**Required work:**
Leave out the pictures and retype exactly the lines from the one with "Task: Select the green" through the end of the records.

★ ★ ★

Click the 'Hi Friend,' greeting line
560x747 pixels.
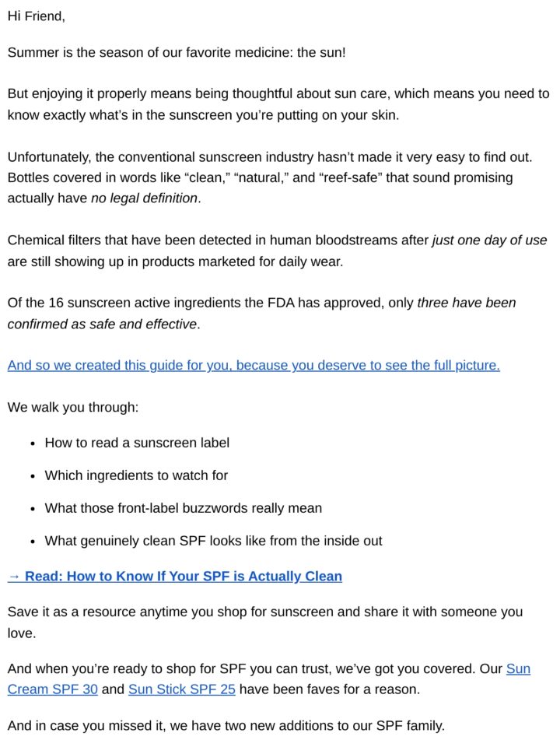coord(37,16)
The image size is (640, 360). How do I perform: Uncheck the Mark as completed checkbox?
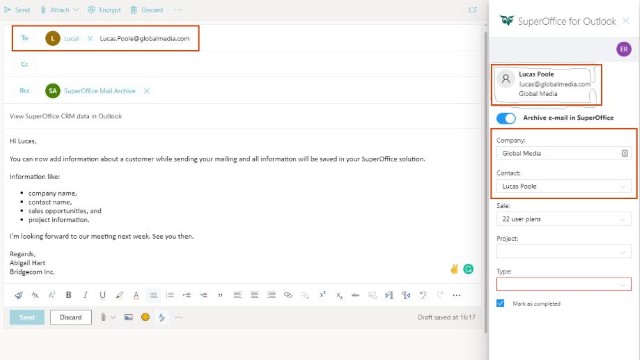(x=500, y=303)
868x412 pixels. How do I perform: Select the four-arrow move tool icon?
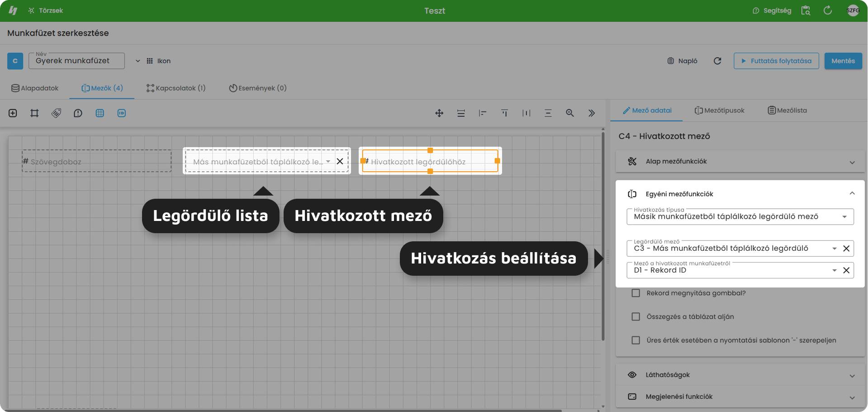(x=439, y=113)
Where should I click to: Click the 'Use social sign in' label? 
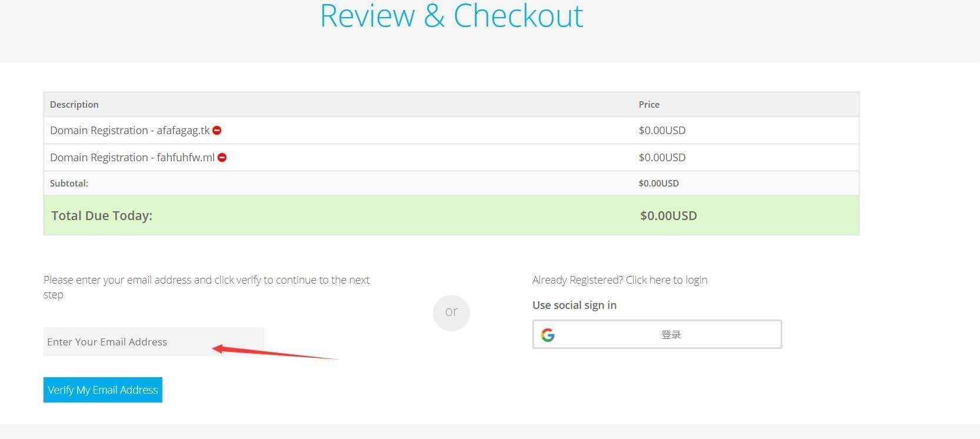[574, 305]
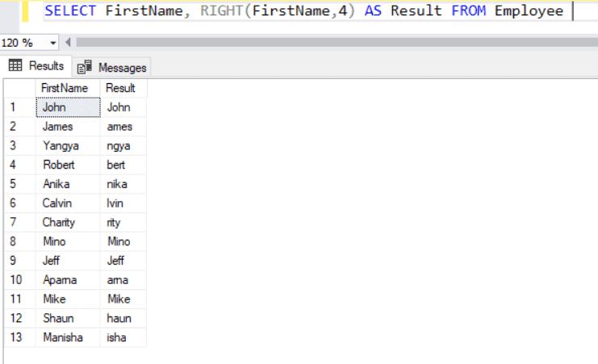This screenshot has height=364, width=598.
Task: Click the grid's top-left select-all corner cell
Action: [19, 87]
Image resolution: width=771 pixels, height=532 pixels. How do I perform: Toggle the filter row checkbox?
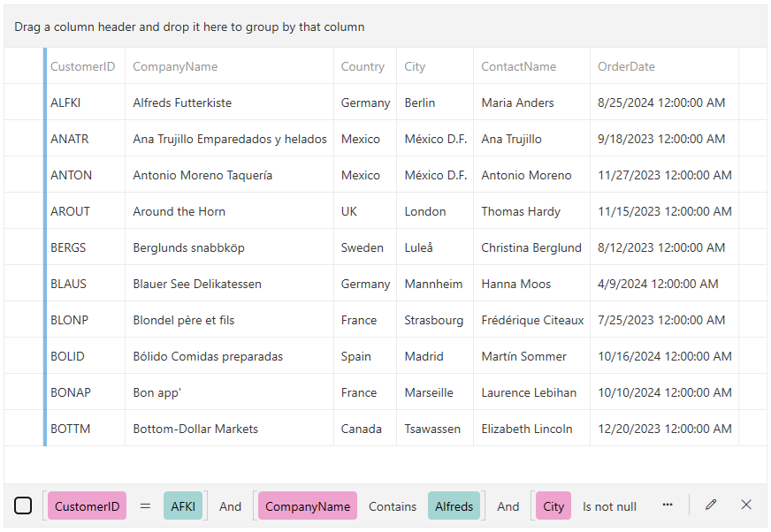coord(23,505)
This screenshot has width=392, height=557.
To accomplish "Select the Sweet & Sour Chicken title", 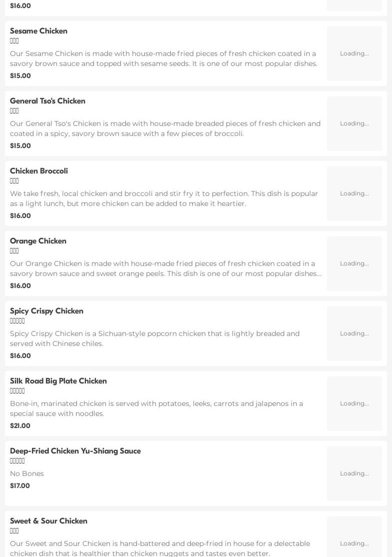I will pos(48,521).
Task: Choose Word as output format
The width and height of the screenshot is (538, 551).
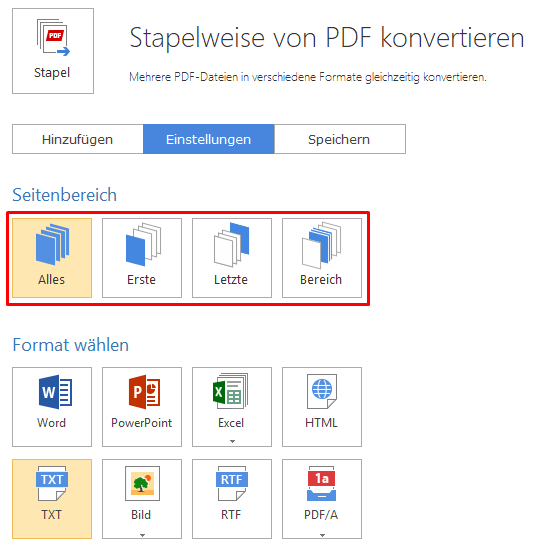Action: tap(52, 407)
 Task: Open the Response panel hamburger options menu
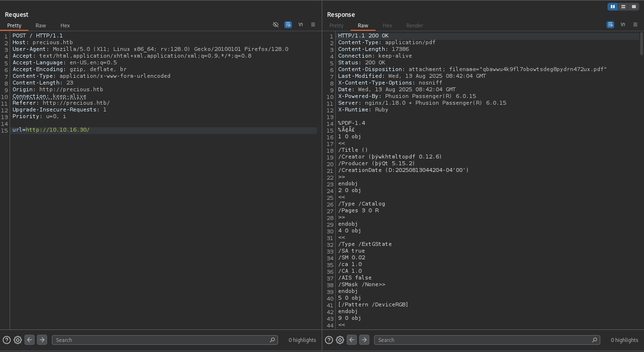tap(635, 24)
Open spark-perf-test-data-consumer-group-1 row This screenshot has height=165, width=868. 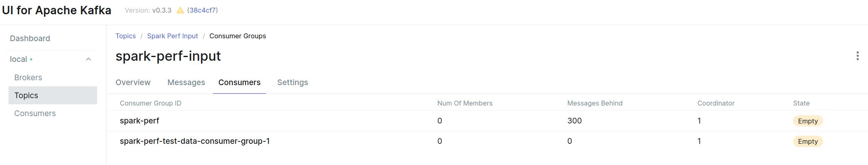(x=487, y=141)
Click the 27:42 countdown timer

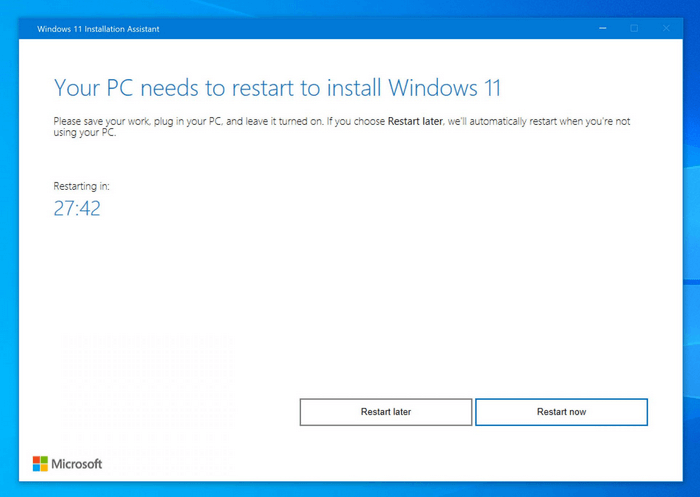pos(77,209)
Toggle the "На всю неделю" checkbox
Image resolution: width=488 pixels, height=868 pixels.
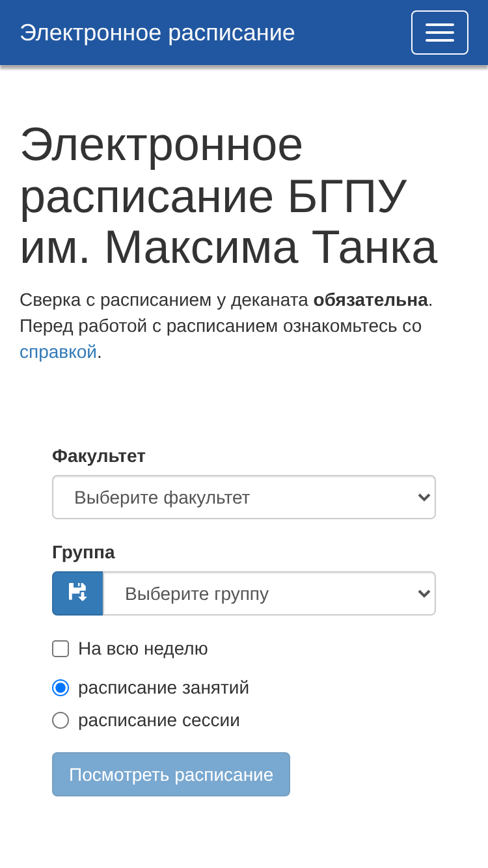click(61, 649)
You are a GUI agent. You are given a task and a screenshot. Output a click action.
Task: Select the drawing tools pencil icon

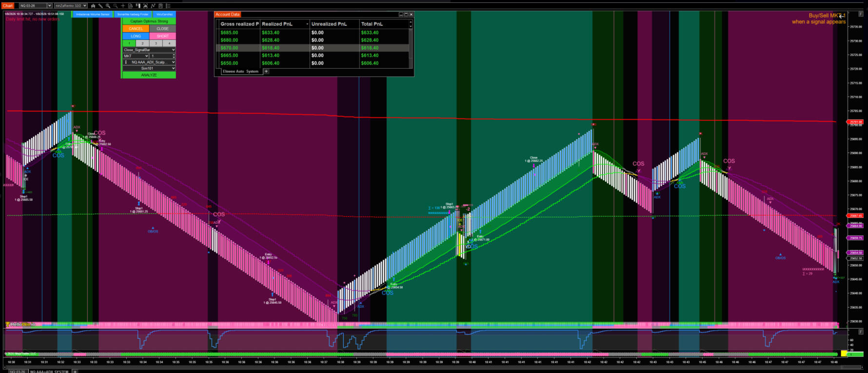tap(100, 6)
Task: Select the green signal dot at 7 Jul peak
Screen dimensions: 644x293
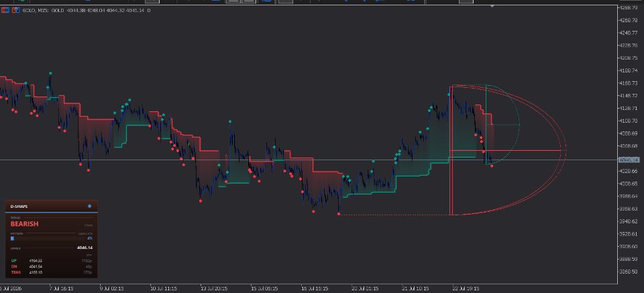Action: (50, 73)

★ ★ ★

**Task answer:**
Task: Select the green signal dot at 7 Jul peak
Screen dimensions: 644x293
Action: (50, 73)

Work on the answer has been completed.